----- TEXTE RETENU

Le prix du baril du pétrole a passé, mardi dernier, la barre des 70 dollars à cause de l’Iran qui ne veut pas abandonner son programme nucléaire. Mais aussi du fait de la tension politique que connaît la région du Delta du Niger, à laquelle on doit plus de 80% du brut nigérian.

Le Nigeria peut se réjouir de la hausse du prix du pétrole sur le marché international, car elle compense la baisse de la production de brut de 500 000 barils/jour dues aux tensions politiques dans le Delta du Niger. Ce sont en substance, selon le quotidien nigérian This Day, les propos tenus, mardi, par le Dr. Edmund Daukoru, le ministre d’Etat nigérian chargé des ressources pétrolières et qui assure la présidence de l’Organisation des pays exportateurs de pétrole (OPEP), lors d’une conférence de presse. Une assertion assez insolite quand on sait que ce climat de violence dans le Sud du pays, parce qu’il perturbe l’activité des pétroliers, est justement l’une des causes des records historiques atteints, ce même jour, par le prix du baril de pétrole qui a dépassé la barre des 70 dollars [[Du jamais vu si on ne tient pas compte de l’inflation. Car en 1981, le baril s’élevait à 40 dollars, ce qui correspond à environ 80 dollars aujourd’hui.]]. A Londres, ce jeudi matin, le baril de brent de Mer du nord (la référence européenne) était côté à 74 dollars.

Des revendications qui se radicalisent

L’autre raison et la plus importante, aggravée par l’annonce de la baisse des réserves américaines (les Etats Unis sont le premier consommateur de pétrole au monde avec 15%), étant la menace d’une invasion américaine en Iran. Ce dernier, qui produit 5% du pétrole mondial, refuse toujours d’abandonner son programme nucléaire. Le Nigeria, avec en moyenne ses deux millions de barils/jour – soit environ 3% de la production mondiale – dépend très fortement de sa production dans le Delta du Niger. Il compte à lui seul plus de 80% des ressources pétrolières du pays. Mais les populations locales réclament, aujourd’hui plus que jamais, « leur part du gâteau », voire leur indépendance. Comme le prône le Mouvement pour l’émancipation du Delta du Niger (MEND). Il a d’ailleurs refusé, mercredi, le plan de développement – il comporte notamment la création d’une centaine d’emplois et la construction d’un axe routier – proposé par le Président Olusegun Obasanjo pour apaiser les esprits dans une région où les violences se multiplient.

----------
----- DONNÉES RECUEILLIES

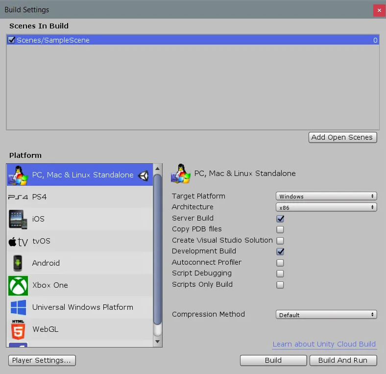This screenshot has width=386, height=374.
Task: Open the Architecture x86 dropdown
Action: [326, 207]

----------

§ **CONSIGNES**:
A. Citez le texte sur le pétrole nigérian à l'identique, en commençant aux mots « Le prix du baril du » et en vous arrêtant après « du brut nigérian. ».
B. D'après le texte sur le pétrole nigérian, quelle part du pétrole mondial l'Iran produit-il ?
Les données n'interviennent en rien dans ce travail.

§ **CORRIGÉ DES CONSIGNES**:
A.
Le prix du baril du pétrole a passé, mardi dernier, la barre des 70 dollars à cause de l’Iran qui ne veut pas abandonner son programme nucléaire. Mais aussi du fait de la tension politique que connaît la région du Delta du Niger, à laquelle on doit plus de 80% du brut nigérian.

B. L'Iran produit 5 % du pétrole mondial.